Efficiency

Using the efficiency results from the previous page, we plotted a chart showing the RM650's efficiency at low loads and at loads equal to 20%-110% of the PSU's maximum-rated load.



For a discussion of these results, see the text at the end of the previous page.

Efficiency at Low Loads

In the next tests, we measured the efficiency of the RM650 at loads much lower than 20% of its maximum-rated load (the lowest load that the 80 Plus Standard measures). The loads we dialed were 40 W, 60 W, 80 W, and 100 W (for PSUs with over 500 W of capacity). This is important for settings where the PC is in idle mode with Power Saving turned on.


At low loads, the unit only operated in passive mode, putting out zero noise and scoring pretty high efficiency readings on all four tests. What is noteworthy here is that it achieved over 80% efficiency with only 40 W load, which will save you some money if you have your system sitting at idle or very low utilization for prolonged periods of time.

Corsair Link Screenshots

We took some screenshots of the Corsair Link software during the above tests. The order of screenshots is the same as the order of tests in the above table (test#1 to #4).

5VSB Efficiency

The ATX spec states that 5VSB standby supply efficiency should be as high as possible and recommends 50% or higher efficiency with 100 mA of load, 60% or higher with 250 mA of load, and 70% or higher with 1 A or more of load.

We will take four measurements: one at 100, 250, and 1000 mA, each, and one with the full load the 5VSB rail can handle.


The 5VSB circuit clearly performed above average and would have been in the high-performance league had it managed to score over 80% efficiency. You see, 80% efficiency for normal rails may be low for nowadays' standards, but is still very high for 5VSB as only very few 5VSB circuits score more.

Power Consumption in Idle & Standby

In the table below, you will find the power consumption and the voltage values of all rails (except -12V) when the PSU is in idle mode (powered on but without any load on its rails) and the power consumption when the PSU is in standby mode (without any load at 5VSB).


Phantom power was actually much lower than the 0.5 W limit of the ErP Lot 6 2013 directive.

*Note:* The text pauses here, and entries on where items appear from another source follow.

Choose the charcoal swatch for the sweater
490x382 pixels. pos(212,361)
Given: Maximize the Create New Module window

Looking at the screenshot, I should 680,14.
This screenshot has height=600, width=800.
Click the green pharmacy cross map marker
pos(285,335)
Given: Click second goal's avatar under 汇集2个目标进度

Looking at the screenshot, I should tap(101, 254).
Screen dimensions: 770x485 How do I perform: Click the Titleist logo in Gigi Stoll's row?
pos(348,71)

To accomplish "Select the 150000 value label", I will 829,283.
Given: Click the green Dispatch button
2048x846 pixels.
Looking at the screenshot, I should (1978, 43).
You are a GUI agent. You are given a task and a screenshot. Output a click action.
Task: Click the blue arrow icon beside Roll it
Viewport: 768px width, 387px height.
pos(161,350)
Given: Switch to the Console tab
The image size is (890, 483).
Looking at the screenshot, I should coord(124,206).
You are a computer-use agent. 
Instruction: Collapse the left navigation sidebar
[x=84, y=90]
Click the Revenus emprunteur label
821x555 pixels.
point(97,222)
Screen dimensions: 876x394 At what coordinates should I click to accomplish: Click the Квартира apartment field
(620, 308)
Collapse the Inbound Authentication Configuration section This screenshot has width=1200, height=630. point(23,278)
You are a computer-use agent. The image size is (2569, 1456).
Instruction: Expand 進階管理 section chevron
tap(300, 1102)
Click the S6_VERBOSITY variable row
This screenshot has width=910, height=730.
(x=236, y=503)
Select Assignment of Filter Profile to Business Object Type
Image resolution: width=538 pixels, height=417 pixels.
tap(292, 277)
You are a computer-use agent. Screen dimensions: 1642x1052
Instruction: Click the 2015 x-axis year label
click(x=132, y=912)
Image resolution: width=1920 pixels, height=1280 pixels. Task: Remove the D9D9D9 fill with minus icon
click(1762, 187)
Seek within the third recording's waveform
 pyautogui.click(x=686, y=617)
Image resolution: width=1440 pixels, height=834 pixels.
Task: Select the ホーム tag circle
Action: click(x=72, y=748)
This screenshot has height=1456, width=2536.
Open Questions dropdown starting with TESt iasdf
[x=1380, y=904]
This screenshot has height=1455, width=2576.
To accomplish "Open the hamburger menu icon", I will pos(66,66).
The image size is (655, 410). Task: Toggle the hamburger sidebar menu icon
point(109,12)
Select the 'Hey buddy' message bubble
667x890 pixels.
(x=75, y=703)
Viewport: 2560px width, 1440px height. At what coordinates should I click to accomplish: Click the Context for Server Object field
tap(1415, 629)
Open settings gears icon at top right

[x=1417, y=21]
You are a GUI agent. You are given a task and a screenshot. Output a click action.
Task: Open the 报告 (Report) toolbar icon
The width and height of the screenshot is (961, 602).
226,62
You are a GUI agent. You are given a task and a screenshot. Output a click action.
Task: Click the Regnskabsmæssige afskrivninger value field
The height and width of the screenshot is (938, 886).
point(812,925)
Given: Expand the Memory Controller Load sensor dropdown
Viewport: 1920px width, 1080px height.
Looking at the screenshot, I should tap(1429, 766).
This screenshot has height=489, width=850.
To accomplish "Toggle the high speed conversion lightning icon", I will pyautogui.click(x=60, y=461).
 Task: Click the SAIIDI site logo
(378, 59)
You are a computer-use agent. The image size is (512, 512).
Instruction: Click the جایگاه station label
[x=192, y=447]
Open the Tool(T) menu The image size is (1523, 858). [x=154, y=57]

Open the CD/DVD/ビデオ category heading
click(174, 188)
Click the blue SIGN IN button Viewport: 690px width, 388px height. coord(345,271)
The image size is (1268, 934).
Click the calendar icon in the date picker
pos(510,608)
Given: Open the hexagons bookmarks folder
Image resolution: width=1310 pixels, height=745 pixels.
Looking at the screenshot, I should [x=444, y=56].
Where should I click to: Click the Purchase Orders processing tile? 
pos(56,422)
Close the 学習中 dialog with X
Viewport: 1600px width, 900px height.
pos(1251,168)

Fan RPM, Delta Temperature & Output Noise

The cooling fan's speed (RPMs) and the delta difference between input and output temperature are illustrated in the following chart. The following results were obtained at 38°C-45°C ambient.



A chart that shows the cooling fan's speed (RPMs) and the output noise follows. We measure the fan's noise from 1 meter away, inside a small custom-made anechoic chamber whose internals are completely covered in specialized soundproofing material (Be Quiet! Noise Absorber Kit). Background noise inside the anechoic chamber was below 30 dBA during testing, and the results were obtained with the PSU operating at 38°C-45°C ambient.



The following graph illustrates the fan's output noise throughout the PSU's entire operating range. The same conditions of the above graph apply to our measurements, but the ambient was in this case between 28°C and 30°C.



The RM650 features a generally silent operation, though it isn't as quiet as its bigger brothers, the RM750 and RM850. However, the latter are dangerously quiet since both miss the appropriate heatsinks for a passive operation, and the top-quality caps, and their fans engage rather late, which may cause the mediocre electrolytic caps in the secondary side to fail prematurely. We prefer the noisier but much safer operation of the RM650 unit since it ensures the unit's reliability in the long run.